_WHAT TO WORK ON_
Return every line of the listing below that contains the string "Instruction", matching its case exactly.

○ ○ ○ ○

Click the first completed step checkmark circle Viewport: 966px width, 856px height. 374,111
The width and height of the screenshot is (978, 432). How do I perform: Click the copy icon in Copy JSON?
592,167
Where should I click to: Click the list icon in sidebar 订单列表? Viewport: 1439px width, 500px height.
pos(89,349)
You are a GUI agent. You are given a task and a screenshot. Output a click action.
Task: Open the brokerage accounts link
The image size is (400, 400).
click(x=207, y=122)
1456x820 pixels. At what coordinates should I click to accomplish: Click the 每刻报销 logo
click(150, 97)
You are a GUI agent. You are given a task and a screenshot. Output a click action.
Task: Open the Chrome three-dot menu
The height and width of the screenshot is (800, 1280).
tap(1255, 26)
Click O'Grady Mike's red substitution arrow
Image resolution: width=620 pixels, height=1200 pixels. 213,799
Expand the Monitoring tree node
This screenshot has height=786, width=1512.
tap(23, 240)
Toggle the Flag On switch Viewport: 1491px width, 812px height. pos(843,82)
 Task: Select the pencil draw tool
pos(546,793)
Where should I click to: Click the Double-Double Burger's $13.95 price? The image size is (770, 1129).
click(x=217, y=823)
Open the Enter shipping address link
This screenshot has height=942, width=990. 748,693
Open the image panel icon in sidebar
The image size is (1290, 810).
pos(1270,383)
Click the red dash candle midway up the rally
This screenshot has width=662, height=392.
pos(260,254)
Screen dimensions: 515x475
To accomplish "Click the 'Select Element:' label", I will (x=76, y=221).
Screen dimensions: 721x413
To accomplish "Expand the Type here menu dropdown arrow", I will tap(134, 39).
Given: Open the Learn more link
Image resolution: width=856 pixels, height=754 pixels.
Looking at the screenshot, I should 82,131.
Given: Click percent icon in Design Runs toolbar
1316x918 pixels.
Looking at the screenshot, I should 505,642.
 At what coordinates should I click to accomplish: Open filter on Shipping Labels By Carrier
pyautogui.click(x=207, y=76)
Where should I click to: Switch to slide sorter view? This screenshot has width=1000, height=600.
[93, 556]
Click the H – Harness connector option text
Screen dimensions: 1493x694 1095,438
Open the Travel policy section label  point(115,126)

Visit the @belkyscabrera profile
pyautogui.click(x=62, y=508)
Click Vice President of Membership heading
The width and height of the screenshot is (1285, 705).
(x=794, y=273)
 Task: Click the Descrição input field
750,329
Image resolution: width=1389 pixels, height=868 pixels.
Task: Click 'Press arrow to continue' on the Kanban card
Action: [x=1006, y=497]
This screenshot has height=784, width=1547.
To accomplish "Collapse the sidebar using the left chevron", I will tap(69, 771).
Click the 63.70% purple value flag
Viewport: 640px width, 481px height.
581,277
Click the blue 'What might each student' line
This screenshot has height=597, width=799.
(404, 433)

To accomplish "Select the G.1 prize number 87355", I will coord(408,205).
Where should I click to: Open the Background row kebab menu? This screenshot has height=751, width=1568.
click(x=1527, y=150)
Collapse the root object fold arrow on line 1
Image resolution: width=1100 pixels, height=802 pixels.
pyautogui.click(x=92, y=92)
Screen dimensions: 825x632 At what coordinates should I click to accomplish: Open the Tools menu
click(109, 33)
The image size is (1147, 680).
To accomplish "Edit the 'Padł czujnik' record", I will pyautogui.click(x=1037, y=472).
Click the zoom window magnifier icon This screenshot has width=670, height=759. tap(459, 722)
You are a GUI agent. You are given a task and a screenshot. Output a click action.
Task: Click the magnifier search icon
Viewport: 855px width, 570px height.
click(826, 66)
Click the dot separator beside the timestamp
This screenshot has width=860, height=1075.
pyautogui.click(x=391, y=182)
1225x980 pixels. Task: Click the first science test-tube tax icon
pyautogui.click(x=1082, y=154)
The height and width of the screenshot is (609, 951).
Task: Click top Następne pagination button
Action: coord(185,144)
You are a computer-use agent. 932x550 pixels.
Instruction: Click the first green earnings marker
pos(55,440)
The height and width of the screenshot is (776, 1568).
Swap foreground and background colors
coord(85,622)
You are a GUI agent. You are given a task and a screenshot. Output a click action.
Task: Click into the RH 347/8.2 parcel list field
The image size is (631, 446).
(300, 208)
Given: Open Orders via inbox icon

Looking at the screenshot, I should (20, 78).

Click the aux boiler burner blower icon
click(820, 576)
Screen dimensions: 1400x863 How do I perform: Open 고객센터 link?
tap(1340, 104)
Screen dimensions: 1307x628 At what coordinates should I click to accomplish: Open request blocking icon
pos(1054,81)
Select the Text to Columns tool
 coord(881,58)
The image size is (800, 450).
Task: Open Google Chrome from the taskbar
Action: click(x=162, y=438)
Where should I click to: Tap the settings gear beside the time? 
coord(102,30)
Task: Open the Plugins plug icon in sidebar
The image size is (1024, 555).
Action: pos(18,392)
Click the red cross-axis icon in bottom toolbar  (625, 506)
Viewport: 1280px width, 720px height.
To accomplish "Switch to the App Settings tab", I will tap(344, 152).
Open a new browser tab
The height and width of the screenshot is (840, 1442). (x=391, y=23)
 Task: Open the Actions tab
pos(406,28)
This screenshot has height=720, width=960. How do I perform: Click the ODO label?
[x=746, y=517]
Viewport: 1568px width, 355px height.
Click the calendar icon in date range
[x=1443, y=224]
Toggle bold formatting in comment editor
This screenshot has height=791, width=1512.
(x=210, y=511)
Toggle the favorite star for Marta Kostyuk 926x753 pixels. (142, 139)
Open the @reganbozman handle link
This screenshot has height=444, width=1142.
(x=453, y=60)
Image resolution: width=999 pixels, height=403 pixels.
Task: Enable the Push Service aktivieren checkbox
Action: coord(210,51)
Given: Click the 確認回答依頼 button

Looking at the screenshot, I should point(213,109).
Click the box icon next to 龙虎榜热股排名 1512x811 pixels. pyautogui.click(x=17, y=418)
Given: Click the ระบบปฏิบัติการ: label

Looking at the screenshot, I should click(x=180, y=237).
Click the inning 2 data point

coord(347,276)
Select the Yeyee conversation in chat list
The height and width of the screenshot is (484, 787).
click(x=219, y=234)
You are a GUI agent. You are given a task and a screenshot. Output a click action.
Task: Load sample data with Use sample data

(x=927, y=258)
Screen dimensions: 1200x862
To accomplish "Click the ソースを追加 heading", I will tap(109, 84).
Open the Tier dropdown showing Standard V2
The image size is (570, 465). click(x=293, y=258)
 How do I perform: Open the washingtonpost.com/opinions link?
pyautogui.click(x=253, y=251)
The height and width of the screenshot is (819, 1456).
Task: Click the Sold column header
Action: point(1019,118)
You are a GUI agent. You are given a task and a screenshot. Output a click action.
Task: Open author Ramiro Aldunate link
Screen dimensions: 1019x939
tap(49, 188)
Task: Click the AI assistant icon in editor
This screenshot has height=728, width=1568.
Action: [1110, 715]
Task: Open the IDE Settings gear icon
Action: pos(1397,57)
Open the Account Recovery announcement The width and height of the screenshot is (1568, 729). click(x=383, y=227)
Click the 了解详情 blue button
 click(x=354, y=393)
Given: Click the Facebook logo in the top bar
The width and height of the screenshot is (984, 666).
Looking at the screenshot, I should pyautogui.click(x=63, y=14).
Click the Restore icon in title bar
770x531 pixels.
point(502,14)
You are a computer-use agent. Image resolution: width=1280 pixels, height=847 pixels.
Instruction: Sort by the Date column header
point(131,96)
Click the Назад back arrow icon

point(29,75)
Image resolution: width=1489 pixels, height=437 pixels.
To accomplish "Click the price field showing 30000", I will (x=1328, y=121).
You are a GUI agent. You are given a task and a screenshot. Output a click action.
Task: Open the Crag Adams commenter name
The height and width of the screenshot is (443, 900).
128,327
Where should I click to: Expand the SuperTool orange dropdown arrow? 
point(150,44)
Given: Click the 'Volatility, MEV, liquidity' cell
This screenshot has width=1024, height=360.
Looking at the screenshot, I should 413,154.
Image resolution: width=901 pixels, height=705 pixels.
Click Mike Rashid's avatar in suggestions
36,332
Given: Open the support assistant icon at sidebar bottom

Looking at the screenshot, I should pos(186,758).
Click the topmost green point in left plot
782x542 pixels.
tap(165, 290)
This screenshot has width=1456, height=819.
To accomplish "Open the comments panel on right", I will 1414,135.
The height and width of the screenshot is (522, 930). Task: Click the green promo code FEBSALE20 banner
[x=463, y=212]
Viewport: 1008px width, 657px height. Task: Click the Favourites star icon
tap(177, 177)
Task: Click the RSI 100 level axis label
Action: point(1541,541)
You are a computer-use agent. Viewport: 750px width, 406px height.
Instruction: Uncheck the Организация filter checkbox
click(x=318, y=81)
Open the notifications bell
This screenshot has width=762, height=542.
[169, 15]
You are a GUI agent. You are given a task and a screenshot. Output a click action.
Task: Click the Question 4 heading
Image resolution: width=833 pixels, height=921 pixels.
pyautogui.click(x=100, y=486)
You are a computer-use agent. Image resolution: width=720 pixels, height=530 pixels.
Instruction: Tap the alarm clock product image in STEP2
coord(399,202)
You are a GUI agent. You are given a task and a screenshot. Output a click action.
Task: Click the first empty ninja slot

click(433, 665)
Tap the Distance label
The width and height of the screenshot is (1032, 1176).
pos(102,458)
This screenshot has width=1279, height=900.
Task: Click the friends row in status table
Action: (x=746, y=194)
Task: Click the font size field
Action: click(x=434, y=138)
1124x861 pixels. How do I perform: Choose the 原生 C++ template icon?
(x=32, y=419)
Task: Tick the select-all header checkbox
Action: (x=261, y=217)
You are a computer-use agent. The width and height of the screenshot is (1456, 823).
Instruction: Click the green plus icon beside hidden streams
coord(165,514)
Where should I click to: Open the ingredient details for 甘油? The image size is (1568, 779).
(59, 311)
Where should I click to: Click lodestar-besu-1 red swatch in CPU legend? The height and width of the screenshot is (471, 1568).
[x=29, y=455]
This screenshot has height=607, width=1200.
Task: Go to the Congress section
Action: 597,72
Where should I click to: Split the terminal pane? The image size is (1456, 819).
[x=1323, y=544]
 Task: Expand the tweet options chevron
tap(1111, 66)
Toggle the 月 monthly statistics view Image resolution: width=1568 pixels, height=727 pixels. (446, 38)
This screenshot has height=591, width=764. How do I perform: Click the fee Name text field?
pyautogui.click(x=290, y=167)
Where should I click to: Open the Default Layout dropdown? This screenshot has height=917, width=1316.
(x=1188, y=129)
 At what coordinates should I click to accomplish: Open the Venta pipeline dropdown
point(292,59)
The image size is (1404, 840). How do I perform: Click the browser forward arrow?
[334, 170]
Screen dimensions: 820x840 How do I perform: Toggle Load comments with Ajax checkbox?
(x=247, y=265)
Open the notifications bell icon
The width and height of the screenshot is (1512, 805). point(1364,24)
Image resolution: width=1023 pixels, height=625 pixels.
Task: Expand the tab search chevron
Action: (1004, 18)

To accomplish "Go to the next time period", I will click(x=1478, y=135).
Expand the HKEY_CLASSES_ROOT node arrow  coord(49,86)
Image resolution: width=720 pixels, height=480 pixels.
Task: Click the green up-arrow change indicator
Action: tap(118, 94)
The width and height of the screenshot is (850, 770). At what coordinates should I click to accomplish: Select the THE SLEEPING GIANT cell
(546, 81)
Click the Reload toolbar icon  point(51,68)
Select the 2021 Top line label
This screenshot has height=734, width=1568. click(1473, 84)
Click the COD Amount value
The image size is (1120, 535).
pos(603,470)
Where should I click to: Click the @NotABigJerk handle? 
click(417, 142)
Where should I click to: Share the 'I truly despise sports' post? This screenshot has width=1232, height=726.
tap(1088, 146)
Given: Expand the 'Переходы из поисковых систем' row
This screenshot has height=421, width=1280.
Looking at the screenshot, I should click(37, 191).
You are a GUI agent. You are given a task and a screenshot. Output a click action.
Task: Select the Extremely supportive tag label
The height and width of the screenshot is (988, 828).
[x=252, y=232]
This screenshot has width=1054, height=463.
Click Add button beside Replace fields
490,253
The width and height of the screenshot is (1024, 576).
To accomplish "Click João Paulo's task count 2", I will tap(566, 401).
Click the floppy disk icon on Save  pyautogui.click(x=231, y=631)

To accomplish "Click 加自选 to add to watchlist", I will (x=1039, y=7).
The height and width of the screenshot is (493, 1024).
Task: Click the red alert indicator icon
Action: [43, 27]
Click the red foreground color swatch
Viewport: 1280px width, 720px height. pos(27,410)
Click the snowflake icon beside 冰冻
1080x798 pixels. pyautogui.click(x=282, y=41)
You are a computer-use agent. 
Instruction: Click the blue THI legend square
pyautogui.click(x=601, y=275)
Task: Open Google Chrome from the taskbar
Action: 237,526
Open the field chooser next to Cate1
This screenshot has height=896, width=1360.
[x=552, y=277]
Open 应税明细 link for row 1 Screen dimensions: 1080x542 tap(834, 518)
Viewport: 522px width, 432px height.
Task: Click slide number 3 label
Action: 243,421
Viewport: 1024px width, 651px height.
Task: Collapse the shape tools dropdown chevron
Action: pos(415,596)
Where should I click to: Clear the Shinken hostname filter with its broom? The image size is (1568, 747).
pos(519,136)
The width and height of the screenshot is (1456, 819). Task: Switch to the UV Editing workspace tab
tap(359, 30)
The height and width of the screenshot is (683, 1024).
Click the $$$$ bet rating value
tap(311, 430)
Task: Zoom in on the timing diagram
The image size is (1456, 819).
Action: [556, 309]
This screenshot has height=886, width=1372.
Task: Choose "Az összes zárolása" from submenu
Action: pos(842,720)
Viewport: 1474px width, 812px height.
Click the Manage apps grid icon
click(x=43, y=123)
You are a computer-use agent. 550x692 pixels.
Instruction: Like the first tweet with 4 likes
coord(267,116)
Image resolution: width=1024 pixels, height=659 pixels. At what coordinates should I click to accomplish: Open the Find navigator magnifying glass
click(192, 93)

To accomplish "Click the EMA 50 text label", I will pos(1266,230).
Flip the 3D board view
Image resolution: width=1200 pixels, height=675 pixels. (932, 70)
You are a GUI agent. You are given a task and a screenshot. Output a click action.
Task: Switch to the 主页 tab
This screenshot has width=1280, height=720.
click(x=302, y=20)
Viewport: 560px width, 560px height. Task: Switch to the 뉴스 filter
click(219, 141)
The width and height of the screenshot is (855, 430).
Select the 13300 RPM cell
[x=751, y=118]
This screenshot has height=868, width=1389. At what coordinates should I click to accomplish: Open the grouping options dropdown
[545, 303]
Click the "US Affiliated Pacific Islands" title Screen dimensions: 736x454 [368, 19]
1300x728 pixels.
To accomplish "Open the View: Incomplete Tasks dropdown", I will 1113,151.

○ ○ ○ ○

_ANSWER TO THE PROBLEM_
Instruction: Click the first green earnings marker
Instruction: Sort by the Date column header
Instruction: Uncheck the Организация filter checkbox
Instruction: Tap the alarm clock product image in STEP2
Instruction: Click the green plus icon beside hidden streams
Instruction: Click the blue THI legend square
Instruction: Like the first tweet with 4 likes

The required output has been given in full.